Recorded data
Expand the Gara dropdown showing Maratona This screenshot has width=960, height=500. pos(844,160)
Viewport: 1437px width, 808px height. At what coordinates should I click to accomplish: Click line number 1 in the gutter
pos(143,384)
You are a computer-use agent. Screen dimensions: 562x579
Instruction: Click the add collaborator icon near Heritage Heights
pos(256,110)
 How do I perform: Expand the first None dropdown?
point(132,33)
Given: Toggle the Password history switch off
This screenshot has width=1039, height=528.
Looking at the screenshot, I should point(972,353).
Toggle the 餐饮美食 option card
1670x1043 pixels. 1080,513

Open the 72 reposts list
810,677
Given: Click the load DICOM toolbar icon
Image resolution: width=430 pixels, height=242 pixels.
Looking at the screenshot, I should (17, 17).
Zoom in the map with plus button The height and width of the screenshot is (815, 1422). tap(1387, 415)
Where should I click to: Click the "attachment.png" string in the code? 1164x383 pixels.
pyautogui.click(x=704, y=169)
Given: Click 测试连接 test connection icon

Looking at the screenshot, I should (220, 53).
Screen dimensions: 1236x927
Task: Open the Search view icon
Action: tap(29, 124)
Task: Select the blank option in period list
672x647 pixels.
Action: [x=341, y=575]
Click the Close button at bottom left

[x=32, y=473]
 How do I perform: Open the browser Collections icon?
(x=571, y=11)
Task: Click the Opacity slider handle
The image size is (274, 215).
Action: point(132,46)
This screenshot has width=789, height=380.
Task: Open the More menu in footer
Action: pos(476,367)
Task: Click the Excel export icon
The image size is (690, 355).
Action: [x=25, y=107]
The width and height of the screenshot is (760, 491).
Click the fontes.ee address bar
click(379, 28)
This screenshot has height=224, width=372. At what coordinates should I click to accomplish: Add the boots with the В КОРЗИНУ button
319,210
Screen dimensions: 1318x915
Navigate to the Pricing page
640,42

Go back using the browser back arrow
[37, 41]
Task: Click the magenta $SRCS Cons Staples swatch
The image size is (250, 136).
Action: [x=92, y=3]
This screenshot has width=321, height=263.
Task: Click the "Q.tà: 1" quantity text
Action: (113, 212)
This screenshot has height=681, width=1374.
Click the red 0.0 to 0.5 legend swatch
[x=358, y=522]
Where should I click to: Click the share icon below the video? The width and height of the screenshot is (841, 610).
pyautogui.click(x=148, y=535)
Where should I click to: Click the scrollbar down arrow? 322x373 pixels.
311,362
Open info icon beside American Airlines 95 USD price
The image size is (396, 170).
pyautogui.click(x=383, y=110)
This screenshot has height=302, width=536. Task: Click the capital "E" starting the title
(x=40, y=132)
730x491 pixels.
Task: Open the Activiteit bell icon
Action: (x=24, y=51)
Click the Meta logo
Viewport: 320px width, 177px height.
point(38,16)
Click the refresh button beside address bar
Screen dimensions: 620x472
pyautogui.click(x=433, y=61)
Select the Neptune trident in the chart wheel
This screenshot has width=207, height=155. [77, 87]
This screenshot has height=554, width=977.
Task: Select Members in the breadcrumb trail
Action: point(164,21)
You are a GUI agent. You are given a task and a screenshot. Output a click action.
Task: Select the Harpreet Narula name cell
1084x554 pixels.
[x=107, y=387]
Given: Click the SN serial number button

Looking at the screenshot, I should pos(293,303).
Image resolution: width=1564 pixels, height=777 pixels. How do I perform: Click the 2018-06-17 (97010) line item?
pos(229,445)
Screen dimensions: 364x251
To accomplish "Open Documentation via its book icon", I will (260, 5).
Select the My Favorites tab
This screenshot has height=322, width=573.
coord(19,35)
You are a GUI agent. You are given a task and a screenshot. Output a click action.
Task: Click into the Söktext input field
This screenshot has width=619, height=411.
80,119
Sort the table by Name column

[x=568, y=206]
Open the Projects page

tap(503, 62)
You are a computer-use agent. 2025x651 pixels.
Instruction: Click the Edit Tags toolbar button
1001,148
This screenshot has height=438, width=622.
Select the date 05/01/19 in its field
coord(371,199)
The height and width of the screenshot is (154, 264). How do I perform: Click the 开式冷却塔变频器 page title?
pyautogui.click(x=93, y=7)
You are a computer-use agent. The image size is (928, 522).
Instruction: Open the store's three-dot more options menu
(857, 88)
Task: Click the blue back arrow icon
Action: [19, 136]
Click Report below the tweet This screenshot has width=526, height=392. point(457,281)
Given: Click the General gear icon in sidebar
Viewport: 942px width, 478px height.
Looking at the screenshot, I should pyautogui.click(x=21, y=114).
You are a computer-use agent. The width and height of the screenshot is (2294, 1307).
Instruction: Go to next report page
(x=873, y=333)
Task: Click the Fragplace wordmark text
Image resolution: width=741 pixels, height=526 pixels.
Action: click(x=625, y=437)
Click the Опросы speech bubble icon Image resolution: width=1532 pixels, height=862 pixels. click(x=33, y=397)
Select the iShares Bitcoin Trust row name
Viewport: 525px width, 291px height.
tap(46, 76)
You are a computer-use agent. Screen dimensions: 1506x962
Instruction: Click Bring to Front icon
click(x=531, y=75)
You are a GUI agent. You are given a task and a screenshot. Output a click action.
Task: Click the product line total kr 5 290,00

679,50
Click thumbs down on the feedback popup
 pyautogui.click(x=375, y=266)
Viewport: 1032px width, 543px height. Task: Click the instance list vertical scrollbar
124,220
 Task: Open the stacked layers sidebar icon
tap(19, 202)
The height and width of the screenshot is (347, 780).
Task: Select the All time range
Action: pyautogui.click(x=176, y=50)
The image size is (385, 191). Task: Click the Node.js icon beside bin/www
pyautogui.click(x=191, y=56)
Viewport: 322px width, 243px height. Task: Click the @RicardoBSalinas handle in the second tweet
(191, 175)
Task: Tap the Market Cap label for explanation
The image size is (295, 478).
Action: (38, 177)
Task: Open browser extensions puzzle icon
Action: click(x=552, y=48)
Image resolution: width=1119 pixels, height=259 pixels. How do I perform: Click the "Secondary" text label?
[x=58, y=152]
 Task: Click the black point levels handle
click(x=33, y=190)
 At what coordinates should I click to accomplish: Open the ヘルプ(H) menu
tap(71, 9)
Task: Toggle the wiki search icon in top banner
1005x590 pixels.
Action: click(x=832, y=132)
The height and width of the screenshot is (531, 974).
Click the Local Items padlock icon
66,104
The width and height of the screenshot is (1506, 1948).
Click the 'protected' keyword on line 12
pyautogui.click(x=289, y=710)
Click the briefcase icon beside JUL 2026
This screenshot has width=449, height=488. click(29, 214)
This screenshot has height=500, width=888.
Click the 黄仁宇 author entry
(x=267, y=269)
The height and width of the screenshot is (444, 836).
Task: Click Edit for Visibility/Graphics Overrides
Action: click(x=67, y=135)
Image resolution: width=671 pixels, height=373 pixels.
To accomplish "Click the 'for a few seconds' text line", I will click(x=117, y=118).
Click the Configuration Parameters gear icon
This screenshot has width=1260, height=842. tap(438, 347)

▶ **DIRECTIVE**
Convert the listing lines between the line containing "The height and width of the screenshot is (531, 974)." and the line containing "pyautogui.click(x=289, y=710)", inclusive, into a numbered list, omitting any blank lines.

▶ **SOLUTION TO THE PROBLEM**
1. The height and width of the screenshot is (531, 974).
2. Click the Local Items padlock icon
3. 66,104
4. The width and height of the screenshot is (1506, 1948).
5. Click the 'protected' keyword on line 12
6. pyautogui.click(x=289, y=710)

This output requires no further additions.